Weiter machte die Beschwerdeführerin auch eine Verletzung der EMRK geltend: Entgegen der Vorinstanz liege auch eine Verletzung der EMRK vor. Das akzessorische Diskriminierungsverbot des Art. 14 EMRK könne immer dann angerufen werden, wenn der umstrittene Sachverhalt in den Schutzbereich einer konventionsrechtlichen Garantie falle; deren Verletzung sei nicht erforderlich. Aus Art. 8 EMRK lasse sich zwar keine Pflicht der Mitgliedstaaten zur Erbringung bestimmter Sozialversicherungsleistungen ableiten. Würden solche angeboten, seien sie aber diskriminierungsfrei und in mit Art. 8 EMRK konformer Weise auszugestalten. Art. 8 EMRK in Verbindung mit Art. 14 EMRK verbiete nach der Rechtsprechung des EGMR bei sozialversicherungsrechtlichen Ansprüchen auch indirekte Geschlechterdiskriminierungen, wie etwa aus dem Urteil des EGMR Di Trizio gegen die Schweiz vom 2. Februar 2016 [7186/09] hervorgehe. In casu liege eine Sozialversicherung vor, die mit dem exakt gleichen Ziel (80 % Lohnersatz bei Ausfall für Wehrdienst oder Mutterschaft) klar im Resultat Frauen benachteilige. Die Ungleichbehandlung aus finanziellen Gründen sei unter Art. 14 EMRK nicht zulässig und die Verletzung von Art. 8 i.V.m. Art. 14 EMRK durch die staatlich vorgesehene (Ersatz-) Lohndiskriminierung vom Bundesgericht unter Art. 190 BV zu beheben, sofern eine völkerrechts- und verfassungskonforme Auslegung des EOG ausgeschlossen sei. Dies gelte umso mehr, als die strittige Ungleichbehandlung beim Lohnersatz auch mit Art. 11 i.V.m. Art. 13 CEDAW nicht vereinbar sei. Indem sie die geltend gemachte Diskriminierung gar nicht prüfte, habe die Vorinstanz zudem gegen die Art. 6 und 13 EMRK verstossen. (E.2.2.2.).

Ausführungen des Bundesgerichts zum EOG
Das Bundesgericht sieht im Wortlaut von Art. 8 Abs. 1 EOG i.V.m. Art. 16e Abs. 2 EOG keinen Anspruch auf Betriebszulagen im vorliegenden Fall.

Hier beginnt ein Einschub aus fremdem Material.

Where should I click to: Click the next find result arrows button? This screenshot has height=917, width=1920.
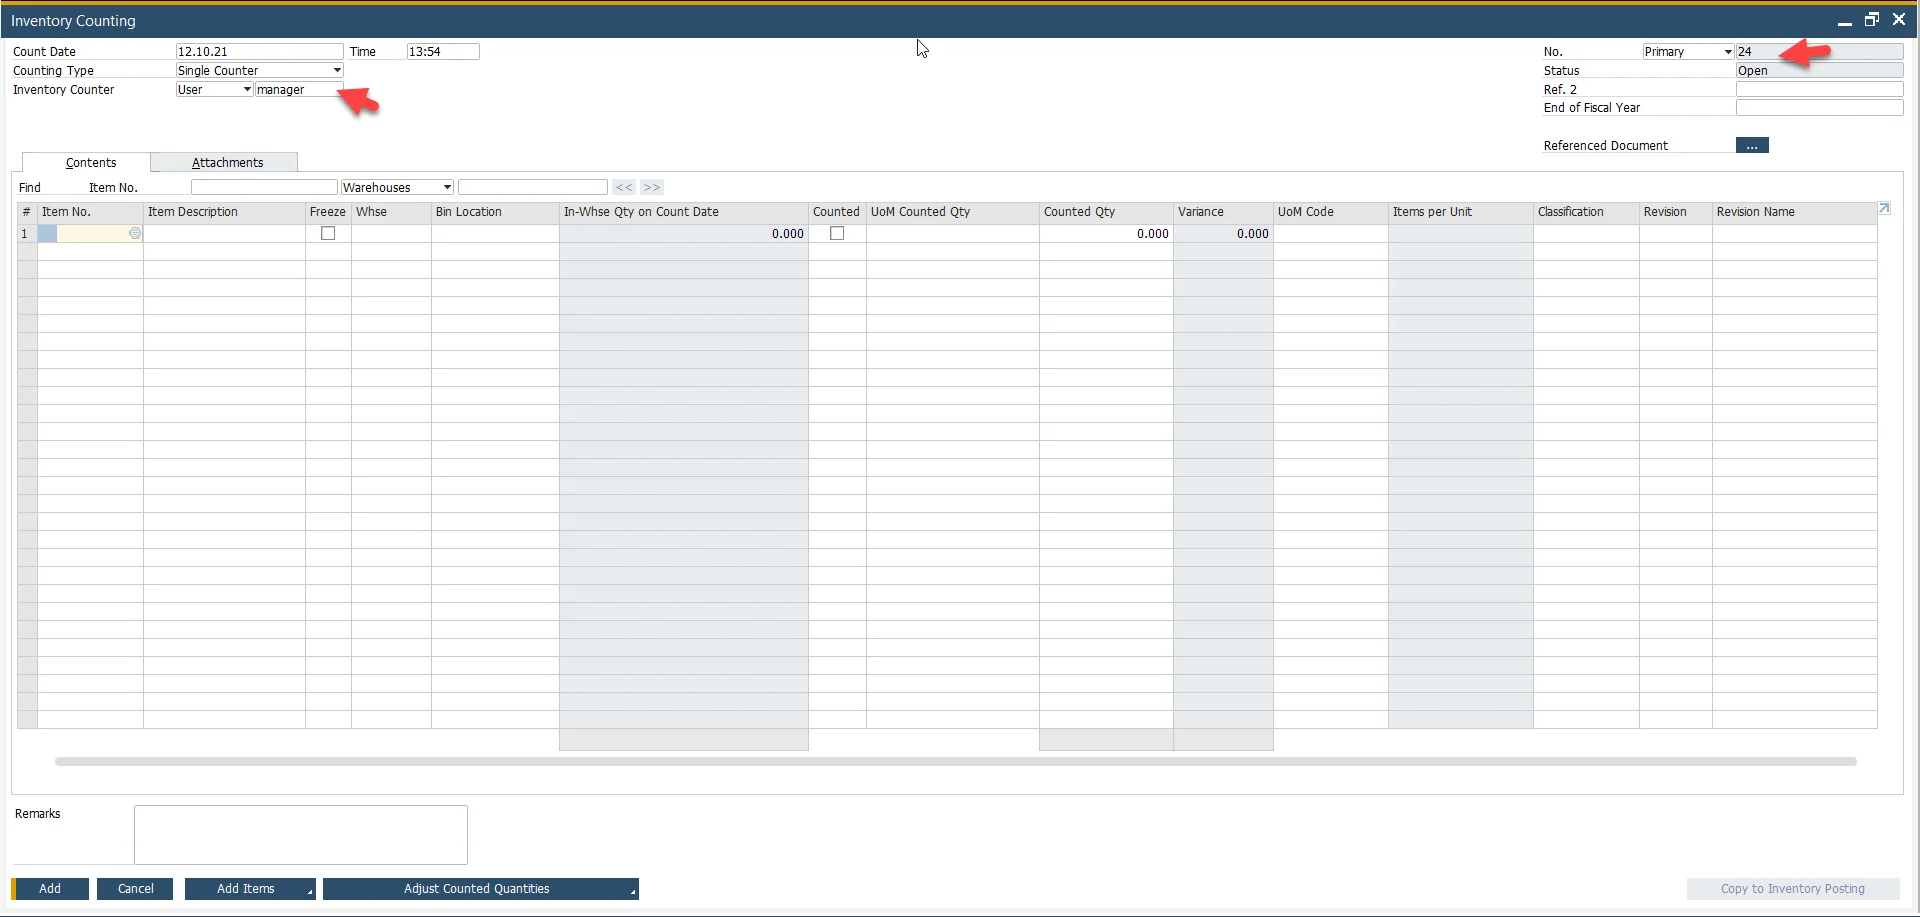click(x=652, y=188)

Das Bundesgericht argumentiert dabei, kurz und trocken, wie folgt: «Dem Wortlaut von Art. 8 Abs. 1 EOG i.V.m. Art. 16e Abs. 2 EOG lässt sich kein Anspruch auf Betriebszulagen zur Mutterschaftsentschädigung entnehmen, wie sowohl das kantonale Gericht zutreffend erwogen hat als auch die Beschwerdeführerin anerkennt. Unbestritten entsprach es dem Willen des Gesetzgebers, im Rahmen der Mutterschaftsentschädigung keinen solchen zu eröffnen (Erwägung 4.3 des angefochtenen Entscheids mit Verweis auf den ausdrücklichen Verzicht im Bericht der Kommission für soziale Sicherheit und Gesundheit des Nationalrates vom 3. Oktober 2002 [BBl 2002 7522, 7547], was in den Räten diskussionslos übernommen wurde [AB 2001 N 1614 ff., 2002 N 1925 ff. und 2003 N 1337 ff. sowie AB 2003 S 529 ff. und 834 ff.]).» (E.3.1.).
Weiter sieht das Bundesgericht auch keine Möglichkeit von diesem (klar dokumentierten) gesetzgeberischen Willen abzuweichen: «Von diesem klar dokumentierten gesetzgeberischen Willen abzuweichen, würde den Rahmen einer verfassungskonformen Auslegung, wie sie die Beschwerdeführerin verlangt (oben E. 2.2.1), sprengen (vgl. BGE 140 I 305 E. 6.2 S. 311 und E. 7.4 S. 314; BGE 141 II 338 E. 3.1 S. 340).» (E.3.2.).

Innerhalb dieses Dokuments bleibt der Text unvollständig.